Any picture book that a parent can read to kids in a few short minutes, no matter how delightful, requires fattening up to become a film. Sometimes Hollywood's crassness kills the charm.
Happily, that is not the case with "Ferdinand," an animated film inspired by Munro Leaf's 1936 children's classic that brims with bumptious fun, droll characters and poignant emotions. Honoring Leaf's gentle "The Story of Ferdinand," about a Spanish bull who would rather smell the flowers than fight in the ring, the film incorporates the book's story arc, with stylistic nods to Robert Lawson's drawings of Spanish scenes and people. But it also adds new incidents, characters and depth, with a contemporary wit that doesn't coarsen the story — or not much, anyway.
The movie widens Ferdinand's world, allowing him to bring others along with him on his quest to be who he wants to be, and to let others do the same. That theme and the anti-bullfighting message, so subtle in the book, are made bolder in the film, but never preachy. An overlong chase sequence on the streets of Madrid in the third act feels like padding. Yet even then, the characters' personalities enrich it.
Director Carlos Saldanha, who worked on the "Rio" and "Ice Age" films, has chosen the voice cast well.
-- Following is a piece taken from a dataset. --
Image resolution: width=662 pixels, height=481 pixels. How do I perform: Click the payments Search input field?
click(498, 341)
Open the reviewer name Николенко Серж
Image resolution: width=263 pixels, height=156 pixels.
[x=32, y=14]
In the title role, wrestler-turned-actor John Cena gives Ferdinand just the right balance of sweetness and strength. He becomes the wholly convincing center of the parable.
As in the book, we first meet Ferdinand when he's a wee calf (voice of Colin H. Murphy)on a farm, where he discovers early on that smelling flowers in the pasture beats butting heads with the other young'uns, who mock him and long to prove themselves in the bullring. Still, he never wavers.
After his father fails to return from a bullfight, a grieving Ferdinand runs away from the farm. Nina (Lily Day), a little girl, finds him and takes him home to her father's farm as a pet. There, Ferdinand grows into an enormous, happy fellow. One day, he follows Nina into town for a festival, gets stung by a bee and reacts wildly. Terrified, the townsfolk lasso him and send him back to the farm where he was born.
His owners hope that the famed toreador El Primero (Miguel Ángel Silvestre) will choose Ferdinand for the ring. Lupe (Kate McKinnon, in fine eccentric form as a whacked-out "calming goat") is assigned to get Ferdinand in the right frame of mind.
Determined to escape again, Ferdinand enlists Lupe and three conniving hedgehogs(Gina Rodriguez, Daveed Diggs and Gabriel Iglesias) to help. At first, the other bulls will have none of his conscientious objections, but he eventually wins them over. Ferdinand still ends up in the bullring, where, in the film's touching finale, his peaceful nature triumphs over all. The movie ends up right where the book does, but after a longer trip.
In a riotous interlude that does little to further the plot, three Lipizzaner-like horses — all tossing manes and Austrian accents — mock the clumsy bulls and challenge them to a dance-off. It's a random digression into utter silliness, but "Ferdinand" has the moral heft to carry it off and move on.
PG. At area theaters. Contains rude humor, action and some thematic material related to a slaughterhouse. 106 minutes.